__Texte retenu__:
Après le Canada lundi et le Brésil mercredi, une soixantaine d’économies se retrouvent à leur tour visées, ce vendredi 24 juillet, par de nouveaux droits de douane imposés par les États-Unis. Parmi elles : la Chine, le Japon, mais aussi le Mexique et les pays de l’Union européenne.
Depuis 00 h 01, ces pays voient en effet une surtaxe de 10 % ou 12,5 % s’appliquer à un certain nombre de leurs produits entrant aux États-Unis. Ceux qui sont déjà en voie d’acheminement vers la première économie mondiale ne seront pas concernés s’ils arrivent à destination avant mardi 28 juillet, à 00 h 01.
Avant même leur entrée en vigueur, l’Australie, le Japon et la Nouvelle-Zélande - trois alliés des États-Unis en Asie - ont vivement dénoncé ces nouvelles barrières tarifaires. Canberra les trouve « injustifiés », Wellington « extrêmement décevants » et Tokyo les « regrette ».
Ces surtaxes prennent le relais des droits de douane de 10 % imposés en février dernier, arrivées à échéance à la même heure. Ces droits de douane temporaires, d’une durée de 150 jours, avaient été mis en place par Donald Trump dans la foulée de la décision de la Cour suprême d’annuler la majorité des surtaxes implantées depuis son retour à la Maison Blanche.

Entrées tirées d'une collection:
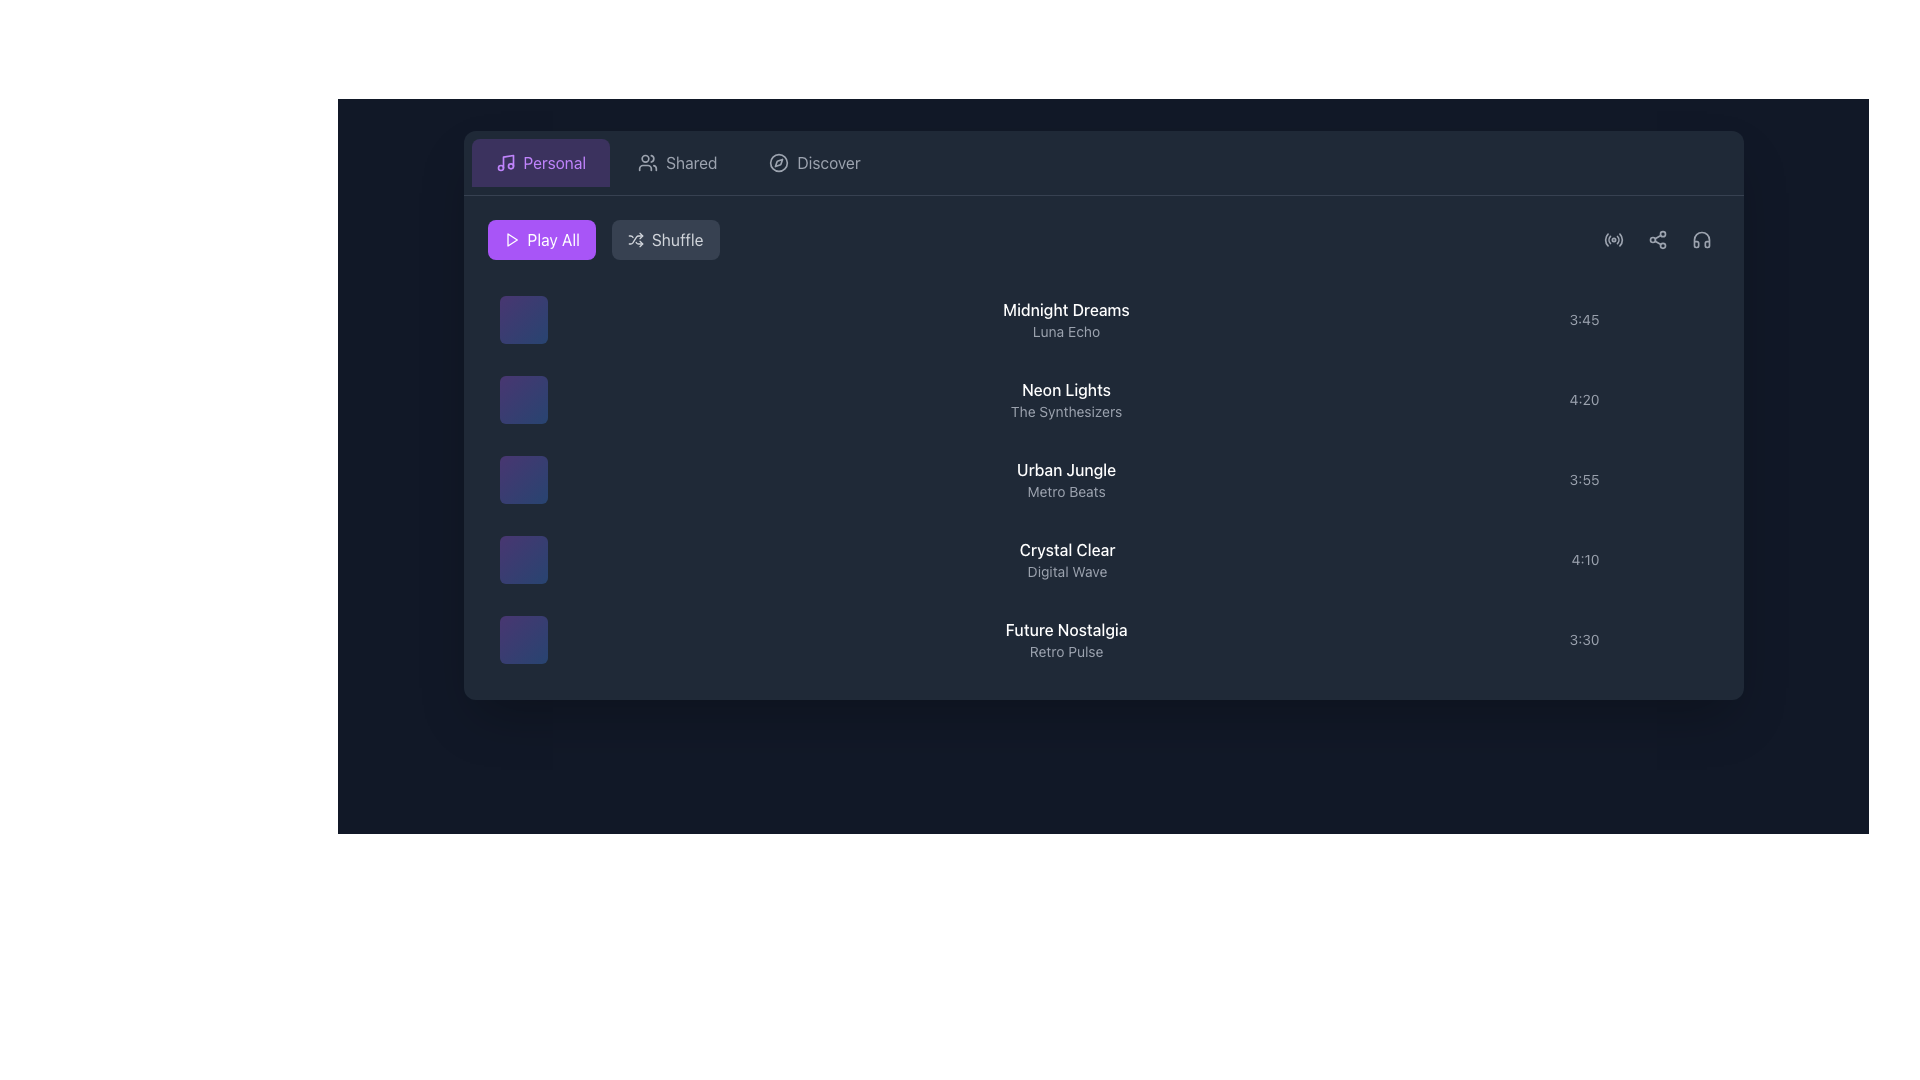 The image size is (1920, 1080). I want to click on the third button in the navigation row to switch the view to the 'Discover' section of the application, so click(815, 161).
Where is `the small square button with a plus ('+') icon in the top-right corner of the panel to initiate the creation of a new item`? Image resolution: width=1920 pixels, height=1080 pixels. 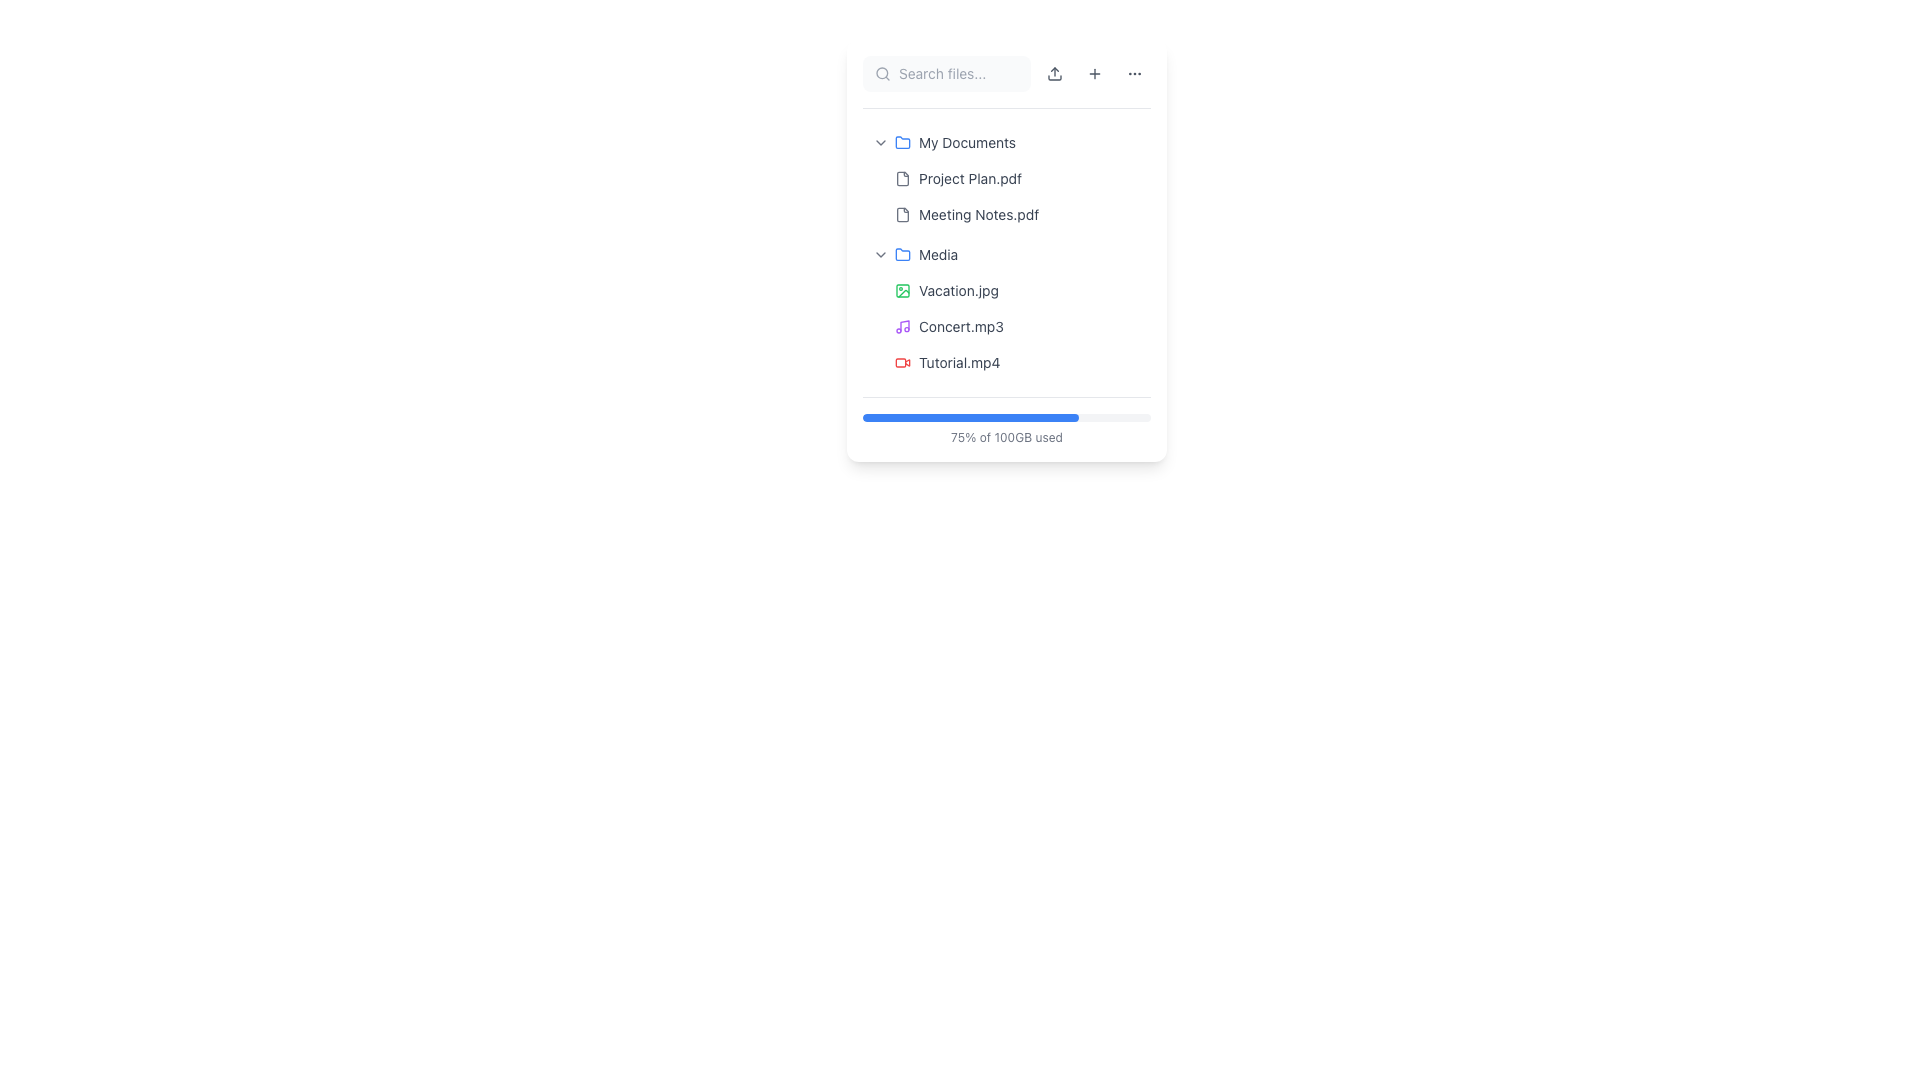
the small square button with a plus ('+') icon in the top-right corner of the panel to initiate the creation of a new item is located at coordinates (1093, 72).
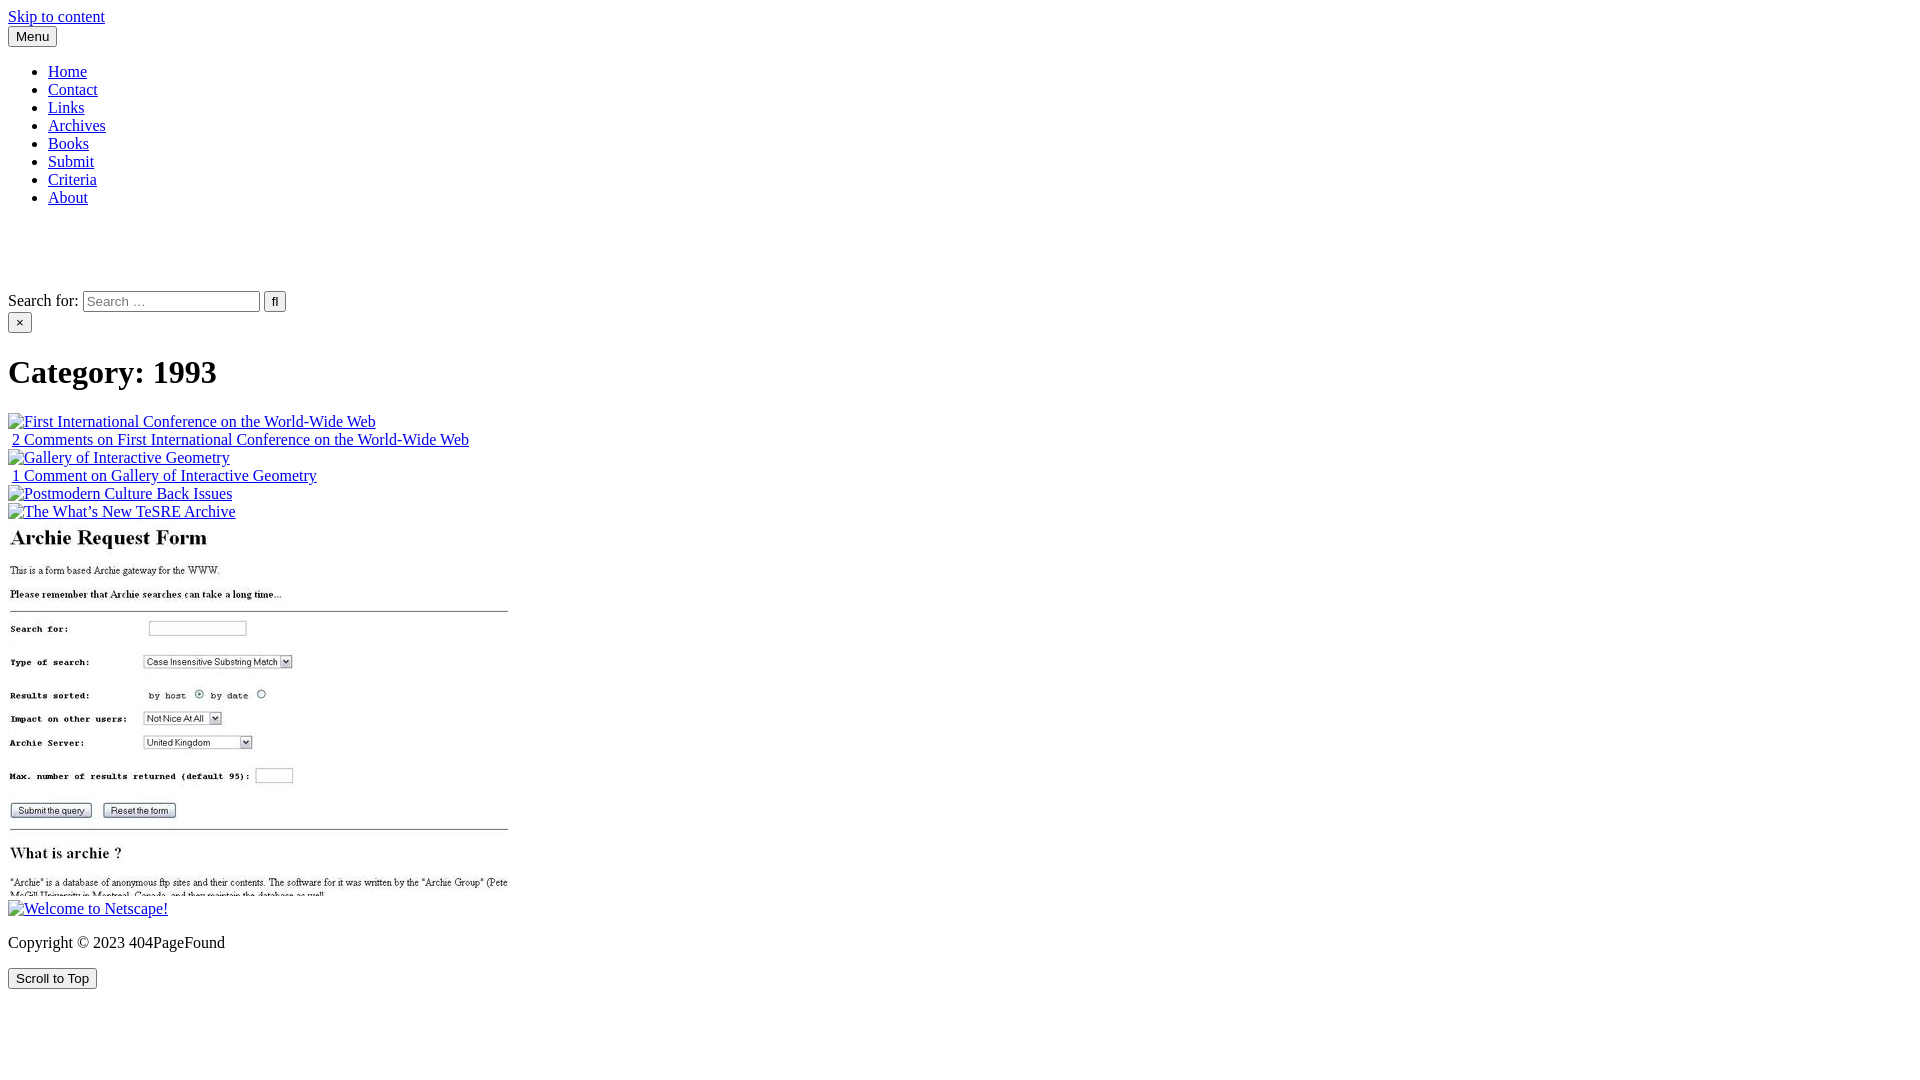 This screenshot has height=1080, width=1920. Describe the element at coordinates (164, 475) in the screenshot. I see `'1 Comment on Gallery of Interactive Geometry'` at that location.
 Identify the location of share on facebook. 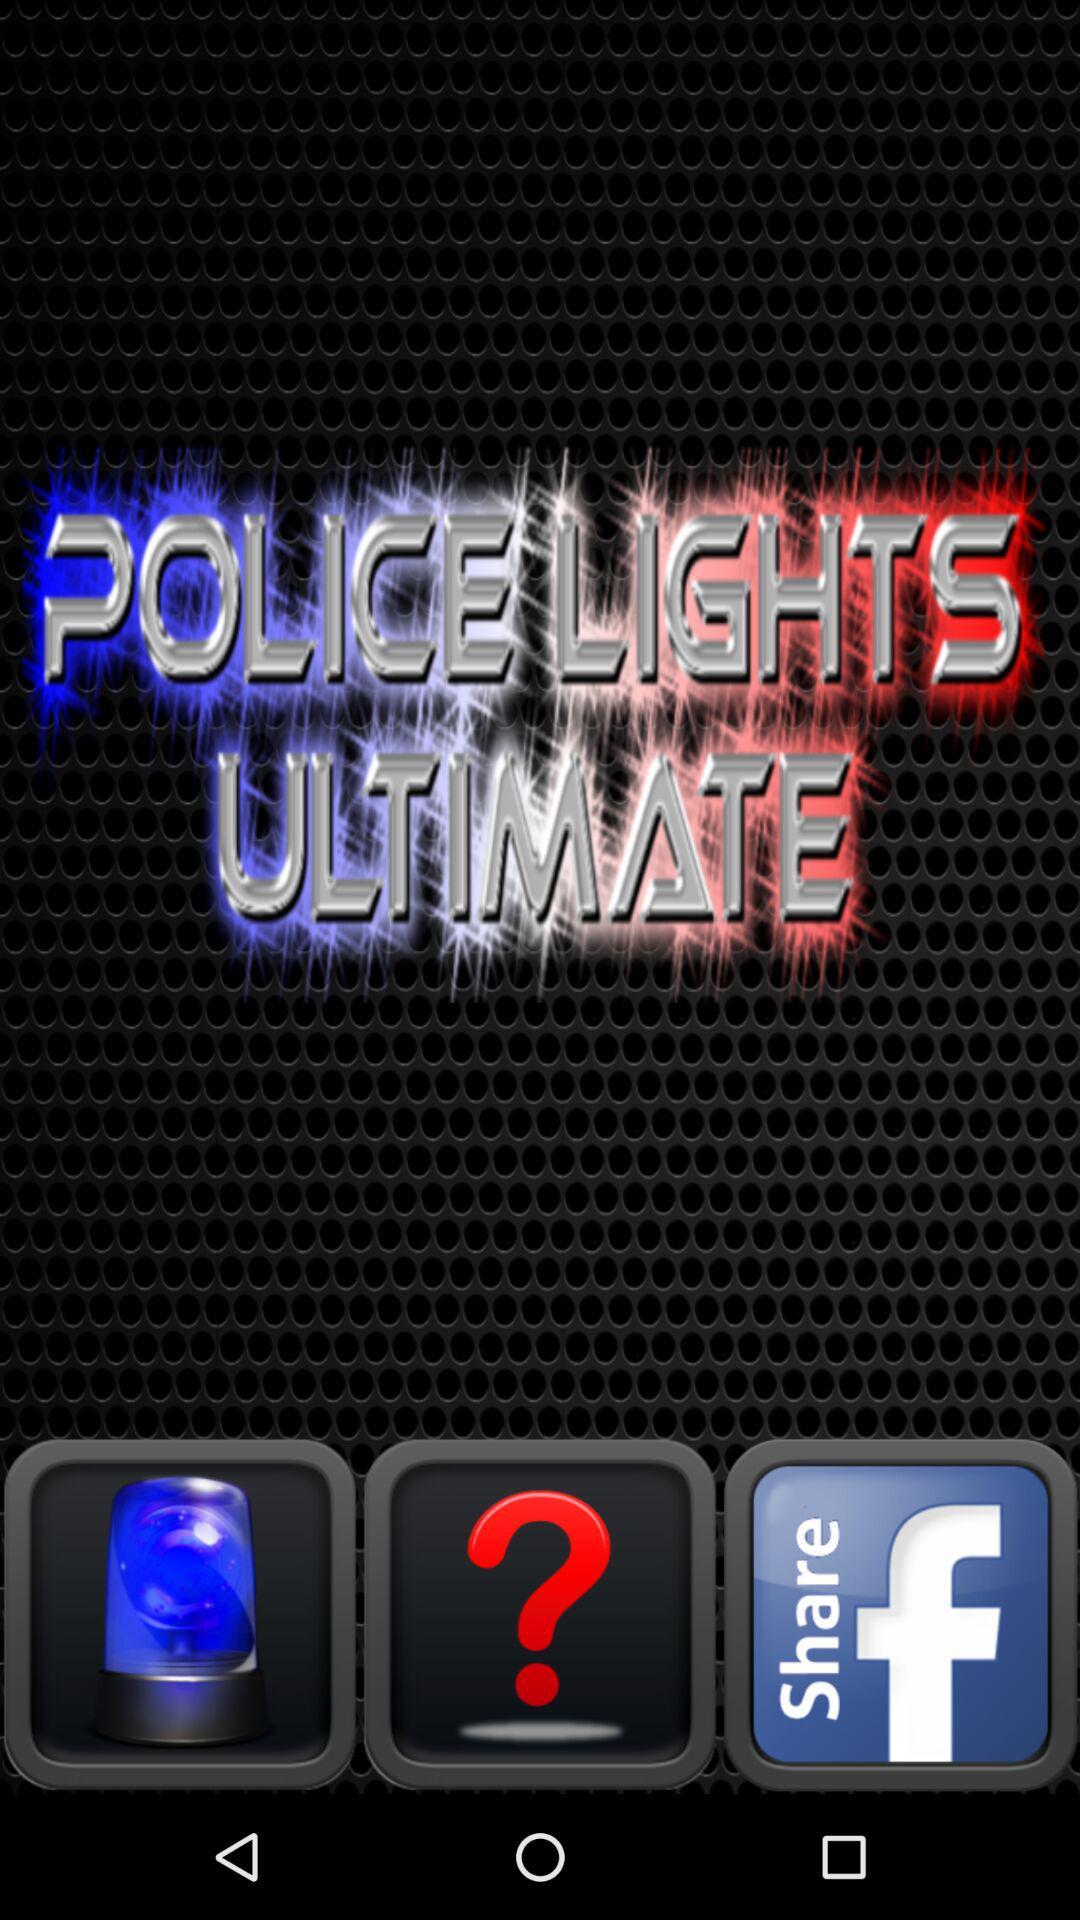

__Problème à résoudre__:
Recopiez intégralement, sans rien y changer, le texte sur les nouveaux droits de douane américains.

__Résultat attendu__:
Après le Canada lundi et le Brésil mercredi, une soixantaine d’économies se retrouvent à leur tour visées, ce vendredi 24 juillet, par de nouveaux droits de douane imposés par les États-Unis. Parmi elles : la Chine, le Japon, mais aussi le Mexique et les pays de l’Union européenne.
Depuis 00 h 01, ces pays voient en effet une surtaxe de 10 % ou 12,5 % s’appliquer à un certain nombre de leurs produits entrant aux États-Unis. Ceux qui sont déjà en voie d’acheminement vers la première économie mondiale ne seront pas concernés s’ils arrivent à destination avant mardi 28 juillet, à 00 h 01.
Avant même leur entrée en vigueur, l’Australie, le Japon et la Nouvelle-Zélande - trois alliés des États-Unis en Asie - ont vivement dénoncé ces nouvelles barrières tarifaires. Canberra les trouve « injustifiés », Wellington « extrêmement décevants » et Tokyo les « regrette ».
Ces surtaxes prennent le relais des droits de douane de 10 % imposés en février dernier, arrivées à échéance à la même heure. Ces droits de douane temporaires, d’une durée de 150 jours, avaient été mis en place par Donald Trump dans la foulée de la décision de la Cour suprême d’annuler la majorité des surtaxes implantées depuis son retour à la Maison Blanche.